REQUIRED WORK:
Only an exact repetition of every entry counts as the answer.

::::::::

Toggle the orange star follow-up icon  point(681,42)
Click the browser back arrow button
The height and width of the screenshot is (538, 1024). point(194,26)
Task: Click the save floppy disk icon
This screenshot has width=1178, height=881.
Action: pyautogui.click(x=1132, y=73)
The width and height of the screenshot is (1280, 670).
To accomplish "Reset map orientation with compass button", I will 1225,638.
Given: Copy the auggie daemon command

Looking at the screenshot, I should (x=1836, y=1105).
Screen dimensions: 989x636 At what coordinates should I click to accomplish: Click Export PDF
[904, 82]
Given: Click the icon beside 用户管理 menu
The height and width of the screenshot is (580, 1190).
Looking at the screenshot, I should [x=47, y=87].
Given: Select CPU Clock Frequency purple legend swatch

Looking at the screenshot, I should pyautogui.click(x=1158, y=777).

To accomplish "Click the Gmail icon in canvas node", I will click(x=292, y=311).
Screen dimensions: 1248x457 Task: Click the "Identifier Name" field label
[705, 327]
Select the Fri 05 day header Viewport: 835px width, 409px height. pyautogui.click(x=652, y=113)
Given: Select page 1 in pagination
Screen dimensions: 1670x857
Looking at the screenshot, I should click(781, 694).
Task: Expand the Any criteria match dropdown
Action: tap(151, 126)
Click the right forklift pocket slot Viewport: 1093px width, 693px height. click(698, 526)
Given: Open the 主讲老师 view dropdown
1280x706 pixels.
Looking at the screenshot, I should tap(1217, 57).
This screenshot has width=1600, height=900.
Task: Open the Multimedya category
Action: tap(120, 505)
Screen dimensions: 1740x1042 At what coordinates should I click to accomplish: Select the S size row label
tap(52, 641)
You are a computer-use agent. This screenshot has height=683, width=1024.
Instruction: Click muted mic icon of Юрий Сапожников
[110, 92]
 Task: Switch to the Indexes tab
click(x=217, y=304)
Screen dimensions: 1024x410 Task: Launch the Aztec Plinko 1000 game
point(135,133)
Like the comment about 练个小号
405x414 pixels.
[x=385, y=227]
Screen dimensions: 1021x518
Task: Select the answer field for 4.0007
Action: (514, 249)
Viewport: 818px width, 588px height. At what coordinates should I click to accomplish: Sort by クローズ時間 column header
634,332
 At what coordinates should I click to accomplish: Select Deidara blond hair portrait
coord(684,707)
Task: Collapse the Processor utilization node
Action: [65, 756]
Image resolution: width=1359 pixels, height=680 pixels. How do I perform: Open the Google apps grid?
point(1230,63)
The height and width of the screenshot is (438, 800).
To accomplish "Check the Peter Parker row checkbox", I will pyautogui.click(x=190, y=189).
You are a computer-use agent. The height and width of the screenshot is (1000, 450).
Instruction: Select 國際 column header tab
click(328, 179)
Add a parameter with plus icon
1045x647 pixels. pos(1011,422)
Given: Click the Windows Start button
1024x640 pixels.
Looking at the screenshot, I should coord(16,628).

::::::::

SOLUTION BELOW:
Toggle the orange star follow-up icon  point(681,42)
Click the browser back arrow button
The height and width of the screenshot is (538, 1024). point(194,26)
Task: Click the save floppy disk icon
This screenshot has width=1178, height=881.
Action: pyautogui.click(x=1132, y=73)
The width and height of the screenshot is (1280, 670).
To accomplish "Reset map orientation with compass button", I will 1225,638.
Given: Copy the auggie daemon command

Looking at the screenshot, I should (x=1836, y=1105).
Screen dimensions: 989x636 At what coordinates should I click to accomplish: Click Export PDF
[904, 82]
Given: Click the icon beside 用户管理 menu
The height and width of the screenshot is (580, 1190).
Looking at the screenshot, I should [x=47, y=87].
Given: Select CPU Clock Frequency purple legend swatch

Looking at the screenshot, I should pyautogui.click(x=1158, y=777).

To accomplish "Click the Gmail icon in canvas node", I will click(x=292, y=311).
Screen dimensions: 1248x457 Task: Click the "Identifier Name" field label
[705, 327]
Select the Fri 05 day header Viewport: 835px width, 409px height. pyautogui.click(x=652, y=113)
Given: Select page 1 in pagination
Screen dimensions: 1670x857
Looking at the screenshot, I should click(781, 694).
Task: Expand the Any criteria match dropdown
Action: tap(151, 126)
Click the right forklift pocket slot Viewport: 1093px width, 693px height. click(698, 526)
Given: Open the 主讲老师 view dropdown
1280x706 pixels.
Looking at the screenshot, I should tap(1217, 57).
This screenshot has width=1600, height=900.
Task: Open the Multimedya category
Action: tap(120, 505)
Screen dimensions: 1740x1042 At what coordinates should I click to accomplish: Select the S size row label
tap(52, 641)
You are a computer-use agent. This screenshot has height=683, width=1024.
Instruction: Click muted mic icon of Юрий Сапожников
[110, 92]
 Task: Switch to the Indexes tab
click(x=217, y=304)
Screen dimensions: 1024x410 Task: Launch the Aztec Plinko 1000 game
point(135,133)
Like the comment about 练个小号
405x414 pixels.
[x=385, y=227]
Screen dimensions: 1021x518
Task: Select the answer field for 4.0007
Action: (514, 249)
Viewport: 818px width, 588px height. At what coordinates should I click to accomplish: Sort by クローズ時間 column header
634,332
 At what coordinates should I click to accomplish: Select Deidara blond hair portrait
coord(684,707)
Task: Collapse the Processor utilization node
Action: [65, 756]
Image resolution: width=1359 pixels, height=680 pixels. How do I perform: Open the Google apps grid?
point(1230,63)
The height and width of the screenshot is (438, 800).
To accomplish "Check the Peter Parker row checkbox", I will pyautogui.click(x=190, y=189).
You are a computer-use agent. The height and width of the screenshot is (1000, 450).
Instruction: Select 國際 column header tab
click(328, 179)
Add a parameter with plus icon
1045x647 pixels. pos(1011,422)
Given: Click the Windows Start button
1024x640 pixels.
Looking at the screenshot, I should coord(16,628).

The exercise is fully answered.